**Problem requirements:**
The entries underneath need to be duplicated exactly, with none omitted.
* * * * *
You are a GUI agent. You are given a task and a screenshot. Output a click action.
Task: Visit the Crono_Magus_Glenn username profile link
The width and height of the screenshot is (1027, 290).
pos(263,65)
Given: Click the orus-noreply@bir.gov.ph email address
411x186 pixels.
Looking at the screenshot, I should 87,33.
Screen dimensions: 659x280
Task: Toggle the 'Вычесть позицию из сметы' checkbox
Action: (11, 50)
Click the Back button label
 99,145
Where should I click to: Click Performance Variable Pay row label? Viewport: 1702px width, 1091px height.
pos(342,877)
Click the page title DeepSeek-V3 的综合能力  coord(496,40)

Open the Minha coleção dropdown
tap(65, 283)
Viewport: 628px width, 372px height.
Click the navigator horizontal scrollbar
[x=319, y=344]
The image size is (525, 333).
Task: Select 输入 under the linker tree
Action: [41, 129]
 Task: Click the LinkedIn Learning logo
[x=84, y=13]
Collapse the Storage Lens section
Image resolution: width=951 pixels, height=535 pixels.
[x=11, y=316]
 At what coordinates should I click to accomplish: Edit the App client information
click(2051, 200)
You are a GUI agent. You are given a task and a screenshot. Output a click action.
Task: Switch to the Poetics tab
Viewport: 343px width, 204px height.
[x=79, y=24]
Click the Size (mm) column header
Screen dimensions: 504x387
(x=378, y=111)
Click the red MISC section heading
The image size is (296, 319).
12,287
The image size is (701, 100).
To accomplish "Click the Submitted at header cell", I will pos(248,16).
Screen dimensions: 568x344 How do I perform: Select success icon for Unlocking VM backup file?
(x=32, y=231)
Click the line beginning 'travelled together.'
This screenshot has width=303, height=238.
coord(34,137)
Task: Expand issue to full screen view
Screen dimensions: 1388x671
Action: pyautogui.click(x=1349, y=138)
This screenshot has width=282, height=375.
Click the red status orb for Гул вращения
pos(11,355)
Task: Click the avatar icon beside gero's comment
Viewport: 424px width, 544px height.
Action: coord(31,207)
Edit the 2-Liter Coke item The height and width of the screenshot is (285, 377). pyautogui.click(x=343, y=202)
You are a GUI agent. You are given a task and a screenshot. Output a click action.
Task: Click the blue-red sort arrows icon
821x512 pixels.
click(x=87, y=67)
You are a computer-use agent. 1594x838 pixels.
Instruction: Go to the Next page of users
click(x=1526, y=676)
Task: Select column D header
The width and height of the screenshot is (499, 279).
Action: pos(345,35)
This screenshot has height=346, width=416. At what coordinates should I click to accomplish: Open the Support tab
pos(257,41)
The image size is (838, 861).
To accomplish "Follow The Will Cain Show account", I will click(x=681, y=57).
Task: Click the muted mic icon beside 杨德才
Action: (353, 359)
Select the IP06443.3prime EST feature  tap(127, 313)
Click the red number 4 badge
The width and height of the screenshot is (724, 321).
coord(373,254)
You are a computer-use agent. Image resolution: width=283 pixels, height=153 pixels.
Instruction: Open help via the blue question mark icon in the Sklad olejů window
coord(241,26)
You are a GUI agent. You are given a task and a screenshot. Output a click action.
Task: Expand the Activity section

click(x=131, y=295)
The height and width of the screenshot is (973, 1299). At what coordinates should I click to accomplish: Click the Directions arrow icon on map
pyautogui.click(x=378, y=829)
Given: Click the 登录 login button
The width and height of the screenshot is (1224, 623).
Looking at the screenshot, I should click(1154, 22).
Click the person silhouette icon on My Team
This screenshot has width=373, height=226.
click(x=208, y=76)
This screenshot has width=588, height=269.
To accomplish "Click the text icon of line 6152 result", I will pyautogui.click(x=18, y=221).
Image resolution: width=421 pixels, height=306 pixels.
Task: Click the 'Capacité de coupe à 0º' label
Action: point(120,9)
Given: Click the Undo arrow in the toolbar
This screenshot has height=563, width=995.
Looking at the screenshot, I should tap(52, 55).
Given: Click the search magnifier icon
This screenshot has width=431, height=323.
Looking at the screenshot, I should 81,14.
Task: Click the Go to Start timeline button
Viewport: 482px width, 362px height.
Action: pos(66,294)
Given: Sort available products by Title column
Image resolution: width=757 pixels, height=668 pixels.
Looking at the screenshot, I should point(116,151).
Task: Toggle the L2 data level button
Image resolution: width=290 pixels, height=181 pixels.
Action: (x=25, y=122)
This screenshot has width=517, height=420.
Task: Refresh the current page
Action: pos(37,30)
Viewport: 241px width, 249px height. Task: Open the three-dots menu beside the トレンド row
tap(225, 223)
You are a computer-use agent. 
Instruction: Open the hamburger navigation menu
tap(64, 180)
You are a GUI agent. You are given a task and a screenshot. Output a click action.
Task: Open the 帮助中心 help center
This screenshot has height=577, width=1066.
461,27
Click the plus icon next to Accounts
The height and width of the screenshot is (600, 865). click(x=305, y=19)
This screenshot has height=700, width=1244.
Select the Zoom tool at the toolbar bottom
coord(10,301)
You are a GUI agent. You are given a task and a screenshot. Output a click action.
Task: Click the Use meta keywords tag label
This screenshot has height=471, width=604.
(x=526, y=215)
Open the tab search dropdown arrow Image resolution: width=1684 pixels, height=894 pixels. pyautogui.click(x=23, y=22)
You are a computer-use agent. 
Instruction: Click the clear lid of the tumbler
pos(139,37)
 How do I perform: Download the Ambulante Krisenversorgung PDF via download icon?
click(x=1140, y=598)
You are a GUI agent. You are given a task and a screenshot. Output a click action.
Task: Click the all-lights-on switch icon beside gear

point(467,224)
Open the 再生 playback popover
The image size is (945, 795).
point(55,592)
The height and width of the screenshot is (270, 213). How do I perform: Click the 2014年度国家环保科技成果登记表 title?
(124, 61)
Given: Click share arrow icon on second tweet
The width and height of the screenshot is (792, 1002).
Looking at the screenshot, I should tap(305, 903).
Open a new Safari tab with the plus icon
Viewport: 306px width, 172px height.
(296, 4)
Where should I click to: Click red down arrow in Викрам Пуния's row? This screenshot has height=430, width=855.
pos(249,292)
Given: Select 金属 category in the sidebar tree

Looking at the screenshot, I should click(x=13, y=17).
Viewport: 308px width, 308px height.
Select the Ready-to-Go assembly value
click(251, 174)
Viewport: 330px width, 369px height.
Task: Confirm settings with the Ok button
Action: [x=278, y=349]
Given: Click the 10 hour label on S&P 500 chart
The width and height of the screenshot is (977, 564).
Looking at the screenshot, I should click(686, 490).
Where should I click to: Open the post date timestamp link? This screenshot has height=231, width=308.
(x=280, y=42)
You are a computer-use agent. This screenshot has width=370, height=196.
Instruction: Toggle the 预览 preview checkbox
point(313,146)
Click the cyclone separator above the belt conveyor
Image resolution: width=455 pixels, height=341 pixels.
* * * * *
**Written answer:**
You are a GUI agent. You are given a task and a screenshot. Output a click action.
Task: Visit the Crono_Magus_Glenn username profile link
The width and height of the screenshot is (1027, 290).
pos(263,65)
Given: Click the orus-noreply@bir.gov.ph email address
411x186 pixels.
Looking at the screenshot, I should 87,33.
Screen dimensions: 659x280
Task: Toggle the 'Вычесть позицию из сметы' checkbox
Action: (11, 50)
Click the Back button label
 99,145
Where should I click to: Click Performance Variable Pay row label? Viewport: 1702px width, 1091px height.
pos(342,877)
Click the page title DeepSeek-V3 的综合能力  coord(496,40)

Open the Minha coleção dropdown
tap(65, 283)
Viewport: 628px width, 372px height.
Click the navigator horizontal scrollbar
[x=319, y=344]
The image size is (525, 333).
Task: Select 输入 under the linker tree
Action: [41, 129]
 Task: Click the LinkedIn Learning logo
[x=84, y=13]
Collapse the Storage Lens section
Image resolution: width=951 pixels, height=535 pixels.
[x=11, y=316]
 At what coordinates should I click to accomplish: Edit the App client information
click(2051, 200)
You are a GUI agent. You are given a task and a screenshot. Output a click action.
Task: Switch to the Poetics tab
Viewport: 343px width, 204px height.
[x=79, y=24]
Click the Size (mm) column header
Screen dimensions: 504x387
(x=378, y=111)
Click the red MISC section heading
The image size is (296, 319).
12,287
The image size is (701, 100).
To accomplish "Click the Submitted at header cell", I will pos(248,16).
Screen dimensions: 568x344 How do I perform: Select success icon for Unlocking VM backup file?
(x=32, y=231)
Click the line beginning 'travelled together.'
This screenshot has width=303, height=238.
coord(34,137)
Task: Expand issue to full screen view
Screen dimensions: 1388x671
Action: pyautogui.click(x=1349, y=138)
This screenshot has width=282, height=375.
Click the red status orb for Гул вращения
pos(11,355)
Task: Click the avatar icon beside gero's comment
Viewport: 424px width, 544px height.
Action: coord(31,207)
Edit the 2-Liter Coke item The height and width of the screenshot is (285, 377). pyautogui.click(x=343, y=202)
You are a GUI agent. You are given a task and a screenshot. Output a click action.
Task: Click the blue-red sort arrows icon
821x512 pixels.
click(x=87, y=67)
You are a computer-use agent. 1594x838 pixels.
Instruction: Go to the Next page of users
click(x=1526, y=676)
Task: Select column D header
The width and height of the screenshot is (499, 279).
Action: pos(345,35)
This screenshot has height=346, width=416. At what coordinates should I click to accomplish: Open the Support tab
pos(257,41)
The image size is (838, 861).
To accomplish "Follow The Will Cain Show account", I will click(x=681, y=57).
Task: Click the muted mic icon beside 杨德才
Action: (353, 359)
Select the IP06443.3prime EST feature  tap(127, 313)
Click the red number 4 badge
The width and height of the screenshot is (724, 321).
coord(373,254)
You are a computer-use agent. Image resolution: width=283 pixels, height=153 pixels.
Instruction: Open help via the blue question mark icon in the Sklad olejů window
coord(241,26)
You are a GUI agent. You are given a task and a screenshot. Output a click action.
Task: Expand the Activity section

click(x=131, y=295)
The height and width of the screenshot is (973, 1299). At what coordinates should I click to accomplish: Click the Directions arrow icon on map
pyautogui.click(x=378, y=829)
Given: Click the 登录 login button
The width and height of the screenshot is (1224, 623).
Looking at the screenshot, I should click(1154, 22).
Click the person silhouette icon on My Team
This screenshot has width=373, height=226.
click(x=208, y=76)
This screenshot has width=588, height=269.
To accomplish "Click the text icon of line 6152 result", I will pyautogui.click(x=18, y=221).
Image resolution: width=421 pixels, height=306 pixels.
Task: Click the 'Capacité de coupe à 0º' label
Action: point(120,9)
Given: Click the Undo arrow in the toolbar
This screenshot has height=563, width=995.
Looking at the screenshot, I should tap(52, 55).
Given: Click the search magnifier icon
This screenshot has width=431, height=323.
Looking at the screenshot, I should 81,14.
Task: Click the Go to Start timeline button
Viewport: 482px width, 362px height.
Action: pos(66,294)
Given: Sort available products by Title column
Image resolution: width=757 pixels, height=668 pixels.
Looking at the screenshot, I should point(116,151).
Task: Toggle the L2 data level button
Image resolution: width=290 pixels, height=181 pixels.
Action: (x=25, y=122)
This screenshot has width=517, height=420.
Task: Refresh the current page
Action: pos(37,30)
Viewport: 241px width, 249px height. Task: Open the three-dots menu beside the トレンド row
tap(225, 223)
You are a computer-use agent. 
Instruction: Open the hamburger navigation menu
tap(64, 180)
You are a GUI agent. You are given a task and a screenshot. Output a click action.
Task: Open the 帮助中心 help center
This screenshot has height=577, width=1066.
461,27
Click the plus icon next to Accounts
The height and width of the screenshot is (600, 865). click(x=305, y=19)
This screenshot has height=700, width=1244.
Select the Zoom tool at the toolbar bottom
coord(10,301)
You are a GUI agent. You are given a task and a screenshot. Output a click action.
Task: Click the Use meta keywords tag label
This screenshot has height=471, width=604.
(x=526, y=215)
Open the tab search dropdown arrow Image resolution: width=1684 pixels, height=894 pixels. pyautogui.click(x=23, y=22)
You are a computer-use agent. 
Instruction: Click the clear lid of the tumbler
pos(139,37)
 How do I perform: Download the Ambulante Krisenversorgung PDF via download icon?
click(x=1140, y=598)
You are a GUI agent. You are given a task and a screenshot. Output a click action.
Task: Click the all-lights-on switch icon beside gear

point(467,224)
Open the 再生 playback popover
The image size is (945, 795).
point(55,592)
The height and width of the screenshot is (270, 213). How do I perform: Click the 2014年度国家环保科技成果登记表 title?
(124, 61)
Given: Click share arrow icon on second tweet
The width and height of the screenshot is (792, 1002).
Looking at the screenshot, I should tap(305, 903).
Open a new Safari tab with the plus icon
Viewport: 306px width, 172px height.
(296, 4)
Where should I click to: Click red down arrow in Викрам Пуния's row? This screenshot has height=430, width=855.
pos(249,292)
Given: Select 金属 category in the sidebar tree

Looking at the screenshot, I should click(x=13, y=17).
Viewport: 308px width, 308px height.
Select the Ready-to-Go assembly value
click(251, 174)
Viewport: 330px width, 369px height.
Task: Confirm settings with the Ok button
Action: [x=278, y=349]
Given: Click the 10 hour label on S&P 500 chart
The width and height of the screenshot is (977, 564).
Looking at the screenshot, I should click(686, 490).
Where should I click to: Open the post date timestamp link? This screenshot has height=231, width=308.
(x=280, y=42)
You are a computer-use agent. This screenshot has width=370, height=196.
Instruction: Toggle the 预览 preview checkbox
point(313,146)
Click the cyclone separator above the belt conveyor
Image resolution: width=455 pixels, height=341 pixels.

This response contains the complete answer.